Prevalence, trends and in-hospital outcomes of takotsubo syndrome among United States cannabis users

Rupak Desai, Aakash Desai, Hee Kong Fong, Ahmed Mahmood, Kaushal Shah, Vaishnavi Reddy Varakantam, Fariah Asha Haque, Sejal Savani, Kishorbhai Gangani, Gautam Kumar, Rajesh Sachdeva
International Journal of Cardiology 2020 June 5

BACKGROUND: Recent reports suggest a link between increased cannabis (marijuana) use and stress-cardiomyopathy (Takotsubo Syndrome, TTS) and related complications. Amidst recent trends in cannabis legalization and a paucity of data, it remains essential to evaluate the prevalence, trends and outcomes of TTS in cannabis users on a large-scale.

METHOD: We studied prevalence and trends in TTS among adult cannabis users vs. non-users using the National Inpatient Sample (2007-2014). Baseline characteristics, comorbidities, and in-hospital outcomes of TTS were compared between cannabis users vs. non-users. Weighted logistic regression was performed adjusting for confounders to estimate the inpatient outcomes of TTS with vs. without cannabis use.

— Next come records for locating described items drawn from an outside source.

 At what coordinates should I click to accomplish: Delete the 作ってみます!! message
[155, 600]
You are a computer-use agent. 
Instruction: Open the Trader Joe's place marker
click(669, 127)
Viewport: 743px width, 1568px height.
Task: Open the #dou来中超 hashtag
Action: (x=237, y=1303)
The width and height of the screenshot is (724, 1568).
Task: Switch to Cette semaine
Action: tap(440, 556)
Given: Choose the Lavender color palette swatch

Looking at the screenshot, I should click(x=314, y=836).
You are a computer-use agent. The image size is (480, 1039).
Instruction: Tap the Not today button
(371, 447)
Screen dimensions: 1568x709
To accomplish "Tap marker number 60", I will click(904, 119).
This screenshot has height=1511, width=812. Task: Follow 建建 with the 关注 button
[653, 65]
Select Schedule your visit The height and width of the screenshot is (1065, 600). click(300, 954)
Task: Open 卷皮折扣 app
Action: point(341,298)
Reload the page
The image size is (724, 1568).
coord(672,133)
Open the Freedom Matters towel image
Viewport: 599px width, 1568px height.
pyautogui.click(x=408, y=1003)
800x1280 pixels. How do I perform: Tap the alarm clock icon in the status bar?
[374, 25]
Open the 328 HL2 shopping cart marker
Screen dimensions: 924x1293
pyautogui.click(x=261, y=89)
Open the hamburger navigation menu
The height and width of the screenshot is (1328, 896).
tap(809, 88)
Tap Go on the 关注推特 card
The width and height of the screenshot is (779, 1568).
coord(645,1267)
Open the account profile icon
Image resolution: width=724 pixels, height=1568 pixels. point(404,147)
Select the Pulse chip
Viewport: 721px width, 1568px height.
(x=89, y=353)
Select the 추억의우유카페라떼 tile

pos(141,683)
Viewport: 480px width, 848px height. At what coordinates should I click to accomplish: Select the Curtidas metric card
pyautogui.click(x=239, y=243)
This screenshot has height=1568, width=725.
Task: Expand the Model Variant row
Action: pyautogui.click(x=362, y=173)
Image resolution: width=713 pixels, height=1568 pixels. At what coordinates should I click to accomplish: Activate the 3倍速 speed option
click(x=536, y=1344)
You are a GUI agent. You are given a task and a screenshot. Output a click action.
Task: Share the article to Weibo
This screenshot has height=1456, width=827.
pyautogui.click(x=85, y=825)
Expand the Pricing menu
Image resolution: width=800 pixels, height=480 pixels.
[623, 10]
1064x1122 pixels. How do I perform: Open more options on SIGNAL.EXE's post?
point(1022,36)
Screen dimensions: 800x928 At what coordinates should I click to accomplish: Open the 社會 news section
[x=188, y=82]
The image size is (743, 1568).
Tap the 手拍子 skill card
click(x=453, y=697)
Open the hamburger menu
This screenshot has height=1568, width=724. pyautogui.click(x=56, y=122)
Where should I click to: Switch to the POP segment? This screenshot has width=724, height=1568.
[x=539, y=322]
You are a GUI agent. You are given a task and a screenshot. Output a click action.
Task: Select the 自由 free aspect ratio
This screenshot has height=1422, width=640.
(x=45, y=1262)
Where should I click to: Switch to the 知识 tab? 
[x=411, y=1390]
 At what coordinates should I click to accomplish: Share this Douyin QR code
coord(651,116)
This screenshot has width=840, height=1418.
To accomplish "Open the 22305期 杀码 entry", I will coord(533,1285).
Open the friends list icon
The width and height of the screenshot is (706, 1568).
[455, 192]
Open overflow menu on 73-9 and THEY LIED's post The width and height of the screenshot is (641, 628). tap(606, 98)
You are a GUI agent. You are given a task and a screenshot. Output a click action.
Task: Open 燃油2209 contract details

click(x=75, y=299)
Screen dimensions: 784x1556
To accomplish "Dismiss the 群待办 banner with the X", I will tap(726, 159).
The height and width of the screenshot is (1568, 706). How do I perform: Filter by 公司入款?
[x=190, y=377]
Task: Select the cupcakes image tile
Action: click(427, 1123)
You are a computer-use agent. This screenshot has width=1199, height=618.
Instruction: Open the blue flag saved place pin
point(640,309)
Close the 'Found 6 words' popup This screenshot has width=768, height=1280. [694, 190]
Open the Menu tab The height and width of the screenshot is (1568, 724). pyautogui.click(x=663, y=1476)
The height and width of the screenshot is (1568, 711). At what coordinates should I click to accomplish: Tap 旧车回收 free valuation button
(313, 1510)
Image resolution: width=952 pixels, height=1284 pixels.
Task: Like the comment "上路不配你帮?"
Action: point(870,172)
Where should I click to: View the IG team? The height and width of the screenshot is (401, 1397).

RESULTS: The overall prevalence of TTS in cannabis users (47/100,000) was lower as compared to non-users (62/100,000). Rising trends in TTS among cannabis users (<11 to 82, ~8-fold) were more pronounced as compared to non-users (19 to 108, ~6 fold) per 100,000 hospitalizations from 2007 to 2014 (ptrend  < 0.001). Of all inpatient encounters for TTS (n = 156,506), 1565 (0.1%) reported cannabis use. Polysubstance use including alcohol (4.1% vs. 24.4%), cocaine (0.4% vs. 8.5%), amphetamine (0.2% vs. 8.0%), and smoking (31.2% vs. 64.8%) was significantly higher in TTS-cannabis cohort. Although cardiovascular comorbidities were lower in TTS-cannabis cohort, the adjusted odds of all-cause mortality (aOR1.50, p < .05) were 50% higher in cannabis users compared to non-users without statistically significant difference in cardiac complications.

CONCLUSIONS: Cannabis users showed lower prevalence but a more pronounced rising trend of TTS and subsequent risk of in-hospital mortality compared to non-users.